Items listed in a dataset
------------------------------------

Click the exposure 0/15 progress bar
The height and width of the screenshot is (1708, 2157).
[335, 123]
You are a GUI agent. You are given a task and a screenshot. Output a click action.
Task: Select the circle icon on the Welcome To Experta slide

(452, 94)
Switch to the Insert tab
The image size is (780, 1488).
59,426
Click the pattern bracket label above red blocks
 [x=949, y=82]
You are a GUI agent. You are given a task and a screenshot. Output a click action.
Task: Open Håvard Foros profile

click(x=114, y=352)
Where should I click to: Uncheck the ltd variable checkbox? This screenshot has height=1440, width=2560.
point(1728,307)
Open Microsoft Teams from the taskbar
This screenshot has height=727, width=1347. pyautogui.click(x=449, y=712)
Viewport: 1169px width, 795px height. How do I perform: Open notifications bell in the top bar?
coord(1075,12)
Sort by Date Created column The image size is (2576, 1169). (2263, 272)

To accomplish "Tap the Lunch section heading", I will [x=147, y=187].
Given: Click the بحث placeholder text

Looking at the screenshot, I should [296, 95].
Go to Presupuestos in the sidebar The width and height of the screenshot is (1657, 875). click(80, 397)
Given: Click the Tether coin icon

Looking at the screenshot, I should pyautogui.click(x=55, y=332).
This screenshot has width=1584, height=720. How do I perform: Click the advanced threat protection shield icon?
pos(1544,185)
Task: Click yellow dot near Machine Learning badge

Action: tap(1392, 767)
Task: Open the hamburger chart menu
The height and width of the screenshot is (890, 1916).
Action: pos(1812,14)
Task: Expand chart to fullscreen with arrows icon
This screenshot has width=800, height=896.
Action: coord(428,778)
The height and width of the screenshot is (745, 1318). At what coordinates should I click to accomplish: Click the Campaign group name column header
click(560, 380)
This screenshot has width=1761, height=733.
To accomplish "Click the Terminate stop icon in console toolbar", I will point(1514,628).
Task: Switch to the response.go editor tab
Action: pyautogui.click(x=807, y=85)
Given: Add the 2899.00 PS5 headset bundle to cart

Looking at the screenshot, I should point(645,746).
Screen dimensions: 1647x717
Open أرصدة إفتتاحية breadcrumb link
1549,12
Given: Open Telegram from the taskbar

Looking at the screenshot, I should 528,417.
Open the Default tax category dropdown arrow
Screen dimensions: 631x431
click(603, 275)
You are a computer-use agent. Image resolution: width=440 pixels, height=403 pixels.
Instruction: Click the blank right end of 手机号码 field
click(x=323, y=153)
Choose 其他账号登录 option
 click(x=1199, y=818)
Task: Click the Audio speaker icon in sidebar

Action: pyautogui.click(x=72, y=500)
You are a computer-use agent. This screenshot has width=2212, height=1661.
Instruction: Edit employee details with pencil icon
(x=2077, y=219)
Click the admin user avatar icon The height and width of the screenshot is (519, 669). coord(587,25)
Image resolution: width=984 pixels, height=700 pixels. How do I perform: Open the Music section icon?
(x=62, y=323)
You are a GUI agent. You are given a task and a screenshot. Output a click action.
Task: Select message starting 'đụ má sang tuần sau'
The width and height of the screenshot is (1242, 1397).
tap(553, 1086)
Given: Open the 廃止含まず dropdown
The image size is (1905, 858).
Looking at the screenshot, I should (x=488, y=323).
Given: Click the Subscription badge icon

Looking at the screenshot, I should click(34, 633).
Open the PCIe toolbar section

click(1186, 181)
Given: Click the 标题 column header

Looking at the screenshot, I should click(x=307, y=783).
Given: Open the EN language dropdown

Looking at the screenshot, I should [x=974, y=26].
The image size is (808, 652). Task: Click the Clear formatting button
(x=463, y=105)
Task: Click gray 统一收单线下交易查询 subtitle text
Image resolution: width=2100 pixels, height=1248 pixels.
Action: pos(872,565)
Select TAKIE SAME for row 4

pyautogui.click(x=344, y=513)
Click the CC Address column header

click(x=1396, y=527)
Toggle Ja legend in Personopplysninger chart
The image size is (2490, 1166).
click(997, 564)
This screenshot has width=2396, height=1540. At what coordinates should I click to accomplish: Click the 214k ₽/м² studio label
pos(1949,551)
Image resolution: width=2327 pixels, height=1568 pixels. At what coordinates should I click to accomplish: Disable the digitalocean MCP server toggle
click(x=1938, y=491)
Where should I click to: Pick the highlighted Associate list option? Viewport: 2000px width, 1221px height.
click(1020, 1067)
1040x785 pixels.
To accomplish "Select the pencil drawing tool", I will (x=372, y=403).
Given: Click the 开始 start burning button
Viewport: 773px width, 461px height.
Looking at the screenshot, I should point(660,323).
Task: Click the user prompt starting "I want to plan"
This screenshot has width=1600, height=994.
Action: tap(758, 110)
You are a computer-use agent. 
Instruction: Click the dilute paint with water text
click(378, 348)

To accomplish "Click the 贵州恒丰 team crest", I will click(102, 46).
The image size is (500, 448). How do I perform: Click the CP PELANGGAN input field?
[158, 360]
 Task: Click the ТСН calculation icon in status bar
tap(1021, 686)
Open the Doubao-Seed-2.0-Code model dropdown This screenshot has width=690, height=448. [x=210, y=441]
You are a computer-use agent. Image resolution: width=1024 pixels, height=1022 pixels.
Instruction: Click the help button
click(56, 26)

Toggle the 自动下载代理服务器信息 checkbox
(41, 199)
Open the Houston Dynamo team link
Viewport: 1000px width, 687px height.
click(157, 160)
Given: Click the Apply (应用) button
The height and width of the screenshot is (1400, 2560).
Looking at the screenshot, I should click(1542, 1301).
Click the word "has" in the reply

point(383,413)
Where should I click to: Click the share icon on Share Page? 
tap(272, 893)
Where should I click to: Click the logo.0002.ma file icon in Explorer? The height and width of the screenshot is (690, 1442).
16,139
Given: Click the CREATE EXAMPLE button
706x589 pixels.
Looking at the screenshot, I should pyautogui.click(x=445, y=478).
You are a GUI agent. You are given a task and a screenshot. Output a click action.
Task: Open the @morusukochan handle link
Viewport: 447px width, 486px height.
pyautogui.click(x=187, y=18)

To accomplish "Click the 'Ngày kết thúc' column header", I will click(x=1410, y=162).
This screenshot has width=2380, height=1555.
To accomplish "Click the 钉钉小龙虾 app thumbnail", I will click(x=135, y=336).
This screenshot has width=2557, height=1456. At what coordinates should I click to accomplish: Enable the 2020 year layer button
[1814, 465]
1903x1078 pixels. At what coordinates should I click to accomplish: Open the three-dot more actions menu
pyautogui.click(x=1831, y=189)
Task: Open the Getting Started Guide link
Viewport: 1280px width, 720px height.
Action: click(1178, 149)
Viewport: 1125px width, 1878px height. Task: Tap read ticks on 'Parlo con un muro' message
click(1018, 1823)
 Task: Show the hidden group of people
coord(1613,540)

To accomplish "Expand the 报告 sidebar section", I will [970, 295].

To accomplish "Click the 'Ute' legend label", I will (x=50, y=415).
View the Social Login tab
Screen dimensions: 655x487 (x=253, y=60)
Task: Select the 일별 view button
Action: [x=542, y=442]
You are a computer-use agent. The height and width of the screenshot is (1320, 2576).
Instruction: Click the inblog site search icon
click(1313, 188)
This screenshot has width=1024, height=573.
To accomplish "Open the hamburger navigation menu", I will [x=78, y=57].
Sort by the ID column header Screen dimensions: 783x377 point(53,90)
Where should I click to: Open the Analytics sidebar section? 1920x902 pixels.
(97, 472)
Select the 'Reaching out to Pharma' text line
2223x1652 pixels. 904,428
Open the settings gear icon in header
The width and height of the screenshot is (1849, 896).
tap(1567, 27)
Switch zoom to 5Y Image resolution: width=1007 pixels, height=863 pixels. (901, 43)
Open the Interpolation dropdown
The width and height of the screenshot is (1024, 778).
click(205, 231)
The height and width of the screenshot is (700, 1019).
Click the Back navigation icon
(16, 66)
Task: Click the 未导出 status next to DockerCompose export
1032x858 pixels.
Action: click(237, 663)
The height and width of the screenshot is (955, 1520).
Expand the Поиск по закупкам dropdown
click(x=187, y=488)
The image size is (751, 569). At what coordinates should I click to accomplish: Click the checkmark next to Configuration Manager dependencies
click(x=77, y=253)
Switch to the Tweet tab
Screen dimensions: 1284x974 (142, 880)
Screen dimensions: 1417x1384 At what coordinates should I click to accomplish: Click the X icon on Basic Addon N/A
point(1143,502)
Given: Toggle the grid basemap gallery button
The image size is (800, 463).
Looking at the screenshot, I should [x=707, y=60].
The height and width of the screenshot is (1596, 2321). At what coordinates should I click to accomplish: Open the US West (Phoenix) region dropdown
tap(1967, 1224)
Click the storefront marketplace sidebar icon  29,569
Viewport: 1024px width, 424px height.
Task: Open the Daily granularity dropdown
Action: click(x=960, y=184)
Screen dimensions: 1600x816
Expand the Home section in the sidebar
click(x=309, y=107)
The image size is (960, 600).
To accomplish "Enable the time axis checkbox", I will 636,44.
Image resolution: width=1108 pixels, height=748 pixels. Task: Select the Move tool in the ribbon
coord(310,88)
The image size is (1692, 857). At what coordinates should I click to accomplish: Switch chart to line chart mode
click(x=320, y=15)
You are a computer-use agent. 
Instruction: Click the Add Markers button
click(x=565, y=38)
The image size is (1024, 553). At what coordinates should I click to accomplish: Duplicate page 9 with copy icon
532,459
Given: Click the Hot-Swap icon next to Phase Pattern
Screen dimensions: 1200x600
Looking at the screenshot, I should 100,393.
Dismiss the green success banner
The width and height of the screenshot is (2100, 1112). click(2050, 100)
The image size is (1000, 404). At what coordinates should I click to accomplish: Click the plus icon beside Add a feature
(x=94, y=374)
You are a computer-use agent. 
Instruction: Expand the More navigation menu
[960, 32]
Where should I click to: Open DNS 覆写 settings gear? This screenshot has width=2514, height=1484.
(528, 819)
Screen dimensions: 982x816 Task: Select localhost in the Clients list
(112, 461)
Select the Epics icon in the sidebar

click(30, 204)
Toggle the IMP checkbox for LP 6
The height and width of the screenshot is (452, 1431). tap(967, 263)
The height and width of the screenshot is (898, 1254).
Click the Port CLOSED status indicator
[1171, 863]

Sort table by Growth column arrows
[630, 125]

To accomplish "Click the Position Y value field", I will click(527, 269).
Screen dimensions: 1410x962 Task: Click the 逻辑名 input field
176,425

------------------------------------

To do
Could you rewrite the records from the line with "Screen dimensions: 1647x717" to the line with "click(603, 275)" as a numbered list, leaving out any blank lines?

Solved exercise
1. Screen dimensions: 1647x717
2. Open أرصدة إفتتاحية breadcrumb link
3. 1549,12
4. Given: Open Telegram from the taskbar
5. Looking at the screenshot, I should 528,417.
6. Open the Default tax category dropdown arrow
7. Screen dimensions: 631x431
8. click(603, 275)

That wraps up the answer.